What you should do:
Please say how many lines below include the word "system", with nothing beyond the number.

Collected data
=-=-=-=-=

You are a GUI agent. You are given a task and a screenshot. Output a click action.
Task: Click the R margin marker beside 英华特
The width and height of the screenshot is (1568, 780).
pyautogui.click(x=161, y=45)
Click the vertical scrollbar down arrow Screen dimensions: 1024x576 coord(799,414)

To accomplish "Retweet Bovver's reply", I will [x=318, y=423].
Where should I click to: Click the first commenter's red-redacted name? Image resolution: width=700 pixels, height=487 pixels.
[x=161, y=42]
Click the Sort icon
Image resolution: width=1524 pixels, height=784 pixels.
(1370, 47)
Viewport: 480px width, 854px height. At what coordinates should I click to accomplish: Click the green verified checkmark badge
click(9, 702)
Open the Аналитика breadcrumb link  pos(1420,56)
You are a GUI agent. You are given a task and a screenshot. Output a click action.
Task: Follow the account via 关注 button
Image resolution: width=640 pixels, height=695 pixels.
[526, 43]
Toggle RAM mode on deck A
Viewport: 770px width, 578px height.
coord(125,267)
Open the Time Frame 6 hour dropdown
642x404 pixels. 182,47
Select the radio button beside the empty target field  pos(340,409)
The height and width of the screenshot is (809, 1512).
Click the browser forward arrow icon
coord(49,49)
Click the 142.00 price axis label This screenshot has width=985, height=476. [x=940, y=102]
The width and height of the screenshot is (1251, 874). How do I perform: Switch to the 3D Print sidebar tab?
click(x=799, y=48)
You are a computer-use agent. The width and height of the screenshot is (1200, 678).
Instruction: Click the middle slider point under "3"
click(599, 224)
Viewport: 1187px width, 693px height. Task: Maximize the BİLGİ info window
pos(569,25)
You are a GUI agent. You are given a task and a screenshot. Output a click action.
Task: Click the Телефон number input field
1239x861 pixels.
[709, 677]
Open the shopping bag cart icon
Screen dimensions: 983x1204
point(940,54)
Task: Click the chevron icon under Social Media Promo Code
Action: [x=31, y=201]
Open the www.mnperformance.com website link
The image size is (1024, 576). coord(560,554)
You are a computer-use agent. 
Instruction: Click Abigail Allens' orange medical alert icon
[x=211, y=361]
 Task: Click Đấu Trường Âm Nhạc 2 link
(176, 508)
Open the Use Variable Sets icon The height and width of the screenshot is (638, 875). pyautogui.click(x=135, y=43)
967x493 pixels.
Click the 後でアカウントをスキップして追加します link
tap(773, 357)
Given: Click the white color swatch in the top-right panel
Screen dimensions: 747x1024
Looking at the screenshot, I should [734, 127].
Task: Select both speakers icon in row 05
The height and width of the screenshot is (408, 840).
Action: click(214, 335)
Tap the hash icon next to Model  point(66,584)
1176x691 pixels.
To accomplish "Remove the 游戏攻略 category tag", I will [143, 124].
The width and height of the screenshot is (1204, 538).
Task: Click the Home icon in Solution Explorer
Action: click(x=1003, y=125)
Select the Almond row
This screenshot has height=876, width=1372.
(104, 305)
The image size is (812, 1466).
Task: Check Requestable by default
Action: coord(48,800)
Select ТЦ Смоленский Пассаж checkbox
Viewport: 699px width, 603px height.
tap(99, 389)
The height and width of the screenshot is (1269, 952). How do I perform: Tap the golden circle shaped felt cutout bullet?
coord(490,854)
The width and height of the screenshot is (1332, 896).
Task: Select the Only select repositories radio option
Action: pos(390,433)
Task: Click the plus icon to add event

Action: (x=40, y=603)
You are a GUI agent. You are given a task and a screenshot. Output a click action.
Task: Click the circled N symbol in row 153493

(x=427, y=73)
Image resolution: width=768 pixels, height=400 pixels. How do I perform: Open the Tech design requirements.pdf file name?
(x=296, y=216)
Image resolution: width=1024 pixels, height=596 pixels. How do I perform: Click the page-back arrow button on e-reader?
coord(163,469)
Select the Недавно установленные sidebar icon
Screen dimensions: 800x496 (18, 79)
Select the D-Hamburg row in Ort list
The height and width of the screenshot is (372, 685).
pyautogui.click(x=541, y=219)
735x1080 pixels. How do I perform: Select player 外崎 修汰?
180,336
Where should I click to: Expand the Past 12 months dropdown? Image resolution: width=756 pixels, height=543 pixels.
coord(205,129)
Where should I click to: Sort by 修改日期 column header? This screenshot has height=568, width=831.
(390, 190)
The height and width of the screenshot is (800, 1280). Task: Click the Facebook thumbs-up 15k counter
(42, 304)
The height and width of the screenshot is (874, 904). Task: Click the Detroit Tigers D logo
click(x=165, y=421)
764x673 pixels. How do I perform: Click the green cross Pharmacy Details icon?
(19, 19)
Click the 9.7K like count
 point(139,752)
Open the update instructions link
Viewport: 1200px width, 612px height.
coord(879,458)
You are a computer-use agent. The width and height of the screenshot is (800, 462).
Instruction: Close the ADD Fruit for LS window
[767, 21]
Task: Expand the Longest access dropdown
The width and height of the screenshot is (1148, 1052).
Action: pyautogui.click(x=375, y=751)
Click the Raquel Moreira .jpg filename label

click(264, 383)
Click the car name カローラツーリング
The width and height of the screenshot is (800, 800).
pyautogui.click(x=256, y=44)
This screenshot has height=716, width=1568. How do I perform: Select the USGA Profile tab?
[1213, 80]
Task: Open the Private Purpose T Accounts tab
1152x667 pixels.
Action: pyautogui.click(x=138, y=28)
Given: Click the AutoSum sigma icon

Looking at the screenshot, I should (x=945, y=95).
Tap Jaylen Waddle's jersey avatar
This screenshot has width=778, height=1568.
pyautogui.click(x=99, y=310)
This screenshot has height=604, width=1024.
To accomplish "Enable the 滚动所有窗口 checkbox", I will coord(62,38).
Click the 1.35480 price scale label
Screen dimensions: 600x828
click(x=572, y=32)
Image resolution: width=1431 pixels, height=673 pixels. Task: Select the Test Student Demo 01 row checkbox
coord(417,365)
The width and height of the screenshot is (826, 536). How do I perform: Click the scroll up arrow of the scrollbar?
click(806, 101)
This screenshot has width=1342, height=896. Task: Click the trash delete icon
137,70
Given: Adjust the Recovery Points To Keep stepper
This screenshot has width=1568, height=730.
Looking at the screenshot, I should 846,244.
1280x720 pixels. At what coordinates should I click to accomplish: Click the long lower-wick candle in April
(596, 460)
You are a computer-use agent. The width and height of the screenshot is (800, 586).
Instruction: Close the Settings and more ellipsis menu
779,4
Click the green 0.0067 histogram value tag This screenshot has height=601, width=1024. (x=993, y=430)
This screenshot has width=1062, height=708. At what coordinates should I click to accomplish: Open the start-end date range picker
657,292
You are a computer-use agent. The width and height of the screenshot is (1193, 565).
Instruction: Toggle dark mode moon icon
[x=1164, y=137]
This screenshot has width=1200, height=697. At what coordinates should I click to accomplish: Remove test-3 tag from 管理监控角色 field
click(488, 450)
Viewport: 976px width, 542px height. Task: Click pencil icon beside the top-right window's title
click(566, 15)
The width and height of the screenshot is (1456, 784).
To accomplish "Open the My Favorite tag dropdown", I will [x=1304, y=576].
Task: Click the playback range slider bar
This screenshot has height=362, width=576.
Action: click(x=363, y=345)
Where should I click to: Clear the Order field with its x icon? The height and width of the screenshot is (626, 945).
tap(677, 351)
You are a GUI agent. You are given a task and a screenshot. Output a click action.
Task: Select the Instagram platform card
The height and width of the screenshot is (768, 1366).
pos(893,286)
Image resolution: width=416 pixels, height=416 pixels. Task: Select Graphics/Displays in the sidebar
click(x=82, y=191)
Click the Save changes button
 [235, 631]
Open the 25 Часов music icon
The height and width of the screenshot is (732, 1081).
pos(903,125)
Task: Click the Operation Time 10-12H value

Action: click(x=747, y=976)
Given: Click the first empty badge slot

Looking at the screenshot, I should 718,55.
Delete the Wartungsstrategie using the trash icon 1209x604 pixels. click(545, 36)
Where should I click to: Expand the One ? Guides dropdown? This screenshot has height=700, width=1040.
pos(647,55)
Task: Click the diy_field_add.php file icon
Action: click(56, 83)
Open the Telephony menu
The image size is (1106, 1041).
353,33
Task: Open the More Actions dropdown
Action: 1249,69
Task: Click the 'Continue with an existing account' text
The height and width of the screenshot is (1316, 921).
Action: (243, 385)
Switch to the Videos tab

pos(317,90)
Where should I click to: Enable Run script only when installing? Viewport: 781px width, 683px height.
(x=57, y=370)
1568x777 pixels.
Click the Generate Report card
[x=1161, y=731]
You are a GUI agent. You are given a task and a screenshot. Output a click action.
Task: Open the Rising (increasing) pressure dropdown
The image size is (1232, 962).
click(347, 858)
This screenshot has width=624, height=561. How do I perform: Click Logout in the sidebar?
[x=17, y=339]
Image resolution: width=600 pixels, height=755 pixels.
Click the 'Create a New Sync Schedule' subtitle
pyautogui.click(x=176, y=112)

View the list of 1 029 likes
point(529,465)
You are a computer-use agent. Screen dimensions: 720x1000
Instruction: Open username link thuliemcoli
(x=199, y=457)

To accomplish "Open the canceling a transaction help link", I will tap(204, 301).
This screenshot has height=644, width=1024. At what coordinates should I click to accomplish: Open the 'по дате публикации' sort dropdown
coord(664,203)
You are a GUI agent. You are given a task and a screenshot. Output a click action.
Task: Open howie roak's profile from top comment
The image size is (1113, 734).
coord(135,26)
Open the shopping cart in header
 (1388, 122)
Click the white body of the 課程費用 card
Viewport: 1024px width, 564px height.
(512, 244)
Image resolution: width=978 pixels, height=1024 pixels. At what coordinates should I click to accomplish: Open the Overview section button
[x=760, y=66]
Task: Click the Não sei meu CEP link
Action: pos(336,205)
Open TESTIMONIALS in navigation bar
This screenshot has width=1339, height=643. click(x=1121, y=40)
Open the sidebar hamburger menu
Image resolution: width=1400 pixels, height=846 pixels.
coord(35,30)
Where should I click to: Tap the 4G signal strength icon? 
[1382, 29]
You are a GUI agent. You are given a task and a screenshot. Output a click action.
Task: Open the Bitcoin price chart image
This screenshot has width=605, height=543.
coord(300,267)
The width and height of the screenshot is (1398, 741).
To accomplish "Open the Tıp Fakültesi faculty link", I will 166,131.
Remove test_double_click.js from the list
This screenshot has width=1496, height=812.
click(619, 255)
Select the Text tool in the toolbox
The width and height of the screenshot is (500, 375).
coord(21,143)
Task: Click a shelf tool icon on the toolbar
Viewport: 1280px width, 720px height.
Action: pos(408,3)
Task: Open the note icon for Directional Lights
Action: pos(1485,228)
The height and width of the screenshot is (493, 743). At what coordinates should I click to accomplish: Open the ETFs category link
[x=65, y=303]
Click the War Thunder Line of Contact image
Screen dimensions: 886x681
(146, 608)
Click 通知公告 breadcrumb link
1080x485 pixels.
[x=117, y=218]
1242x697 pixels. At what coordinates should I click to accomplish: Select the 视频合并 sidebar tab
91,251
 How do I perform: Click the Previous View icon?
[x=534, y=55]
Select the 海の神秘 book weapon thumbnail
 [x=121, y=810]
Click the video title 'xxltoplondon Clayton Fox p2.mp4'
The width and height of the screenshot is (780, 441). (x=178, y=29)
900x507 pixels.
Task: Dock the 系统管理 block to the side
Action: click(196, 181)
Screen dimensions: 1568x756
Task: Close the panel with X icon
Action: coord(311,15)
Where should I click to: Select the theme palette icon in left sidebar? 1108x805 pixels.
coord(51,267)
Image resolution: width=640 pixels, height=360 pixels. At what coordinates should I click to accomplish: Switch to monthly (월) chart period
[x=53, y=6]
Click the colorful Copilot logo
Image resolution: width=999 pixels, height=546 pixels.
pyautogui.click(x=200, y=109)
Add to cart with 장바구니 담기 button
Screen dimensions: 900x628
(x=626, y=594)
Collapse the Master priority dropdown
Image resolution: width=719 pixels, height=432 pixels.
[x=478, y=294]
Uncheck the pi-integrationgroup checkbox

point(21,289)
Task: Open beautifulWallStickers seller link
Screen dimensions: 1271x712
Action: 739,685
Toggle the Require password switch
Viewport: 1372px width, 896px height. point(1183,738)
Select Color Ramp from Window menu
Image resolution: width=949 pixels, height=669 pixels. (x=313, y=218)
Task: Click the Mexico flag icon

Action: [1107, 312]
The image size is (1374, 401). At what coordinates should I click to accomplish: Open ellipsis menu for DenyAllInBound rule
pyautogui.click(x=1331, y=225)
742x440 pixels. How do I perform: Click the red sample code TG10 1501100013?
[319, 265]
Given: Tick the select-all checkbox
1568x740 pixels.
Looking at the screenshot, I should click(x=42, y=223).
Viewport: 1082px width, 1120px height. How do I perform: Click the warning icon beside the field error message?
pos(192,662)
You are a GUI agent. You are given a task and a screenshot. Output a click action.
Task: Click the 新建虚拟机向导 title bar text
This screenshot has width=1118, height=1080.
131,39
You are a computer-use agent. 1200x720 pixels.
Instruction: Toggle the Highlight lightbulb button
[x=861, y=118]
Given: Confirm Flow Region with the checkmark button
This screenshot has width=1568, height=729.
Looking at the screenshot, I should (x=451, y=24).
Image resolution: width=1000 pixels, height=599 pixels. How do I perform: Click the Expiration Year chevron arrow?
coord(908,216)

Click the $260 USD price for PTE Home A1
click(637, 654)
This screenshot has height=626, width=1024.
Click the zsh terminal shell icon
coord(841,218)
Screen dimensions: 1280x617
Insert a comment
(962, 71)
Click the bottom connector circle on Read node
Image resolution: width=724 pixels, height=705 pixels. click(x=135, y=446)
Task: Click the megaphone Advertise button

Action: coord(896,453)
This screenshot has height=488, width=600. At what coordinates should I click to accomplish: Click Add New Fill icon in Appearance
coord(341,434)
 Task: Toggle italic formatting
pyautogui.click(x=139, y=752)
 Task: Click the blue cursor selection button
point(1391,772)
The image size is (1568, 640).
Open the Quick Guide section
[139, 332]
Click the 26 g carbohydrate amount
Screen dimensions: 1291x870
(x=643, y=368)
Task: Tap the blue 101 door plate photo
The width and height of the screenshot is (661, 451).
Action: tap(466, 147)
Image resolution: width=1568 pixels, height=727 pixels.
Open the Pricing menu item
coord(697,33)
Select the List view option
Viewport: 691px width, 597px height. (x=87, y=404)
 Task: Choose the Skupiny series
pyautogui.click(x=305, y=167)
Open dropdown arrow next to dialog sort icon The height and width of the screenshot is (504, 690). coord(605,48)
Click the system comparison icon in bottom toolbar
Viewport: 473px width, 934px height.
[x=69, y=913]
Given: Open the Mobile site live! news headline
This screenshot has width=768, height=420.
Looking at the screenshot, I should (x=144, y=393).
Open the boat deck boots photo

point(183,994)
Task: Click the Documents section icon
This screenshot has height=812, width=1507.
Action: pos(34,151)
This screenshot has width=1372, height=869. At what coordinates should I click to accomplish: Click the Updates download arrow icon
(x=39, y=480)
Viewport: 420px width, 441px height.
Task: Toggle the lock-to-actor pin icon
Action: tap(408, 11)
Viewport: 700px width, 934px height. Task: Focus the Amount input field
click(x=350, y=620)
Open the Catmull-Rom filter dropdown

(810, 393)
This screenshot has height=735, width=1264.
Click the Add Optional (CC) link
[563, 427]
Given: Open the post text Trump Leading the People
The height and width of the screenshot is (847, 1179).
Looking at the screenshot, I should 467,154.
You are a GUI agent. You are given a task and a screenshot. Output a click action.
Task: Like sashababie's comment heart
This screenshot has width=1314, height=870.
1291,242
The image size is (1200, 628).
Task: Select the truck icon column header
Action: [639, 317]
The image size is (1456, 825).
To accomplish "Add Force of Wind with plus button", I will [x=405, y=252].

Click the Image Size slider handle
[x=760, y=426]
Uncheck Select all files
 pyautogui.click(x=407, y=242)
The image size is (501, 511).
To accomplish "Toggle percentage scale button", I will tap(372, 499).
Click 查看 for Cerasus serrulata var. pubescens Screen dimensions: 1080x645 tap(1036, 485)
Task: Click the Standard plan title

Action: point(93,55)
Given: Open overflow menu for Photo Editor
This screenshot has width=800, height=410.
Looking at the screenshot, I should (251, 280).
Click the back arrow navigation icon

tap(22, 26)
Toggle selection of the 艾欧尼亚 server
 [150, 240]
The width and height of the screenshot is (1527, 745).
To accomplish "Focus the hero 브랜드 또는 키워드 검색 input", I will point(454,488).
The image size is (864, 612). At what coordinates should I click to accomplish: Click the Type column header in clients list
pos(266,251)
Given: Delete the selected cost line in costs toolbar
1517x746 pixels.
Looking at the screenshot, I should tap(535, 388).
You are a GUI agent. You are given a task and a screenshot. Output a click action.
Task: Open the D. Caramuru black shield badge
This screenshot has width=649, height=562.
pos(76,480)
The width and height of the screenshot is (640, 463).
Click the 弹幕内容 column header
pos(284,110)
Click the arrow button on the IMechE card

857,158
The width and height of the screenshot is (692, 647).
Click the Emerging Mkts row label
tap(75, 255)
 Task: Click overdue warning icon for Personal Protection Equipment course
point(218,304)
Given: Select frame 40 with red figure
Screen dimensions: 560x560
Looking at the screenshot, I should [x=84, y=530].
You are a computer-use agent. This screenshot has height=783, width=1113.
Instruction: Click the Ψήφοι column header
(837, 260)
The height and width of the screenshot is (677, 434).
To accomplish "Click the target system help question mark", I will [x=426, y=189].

=-=-=-=-=

Answer space:
2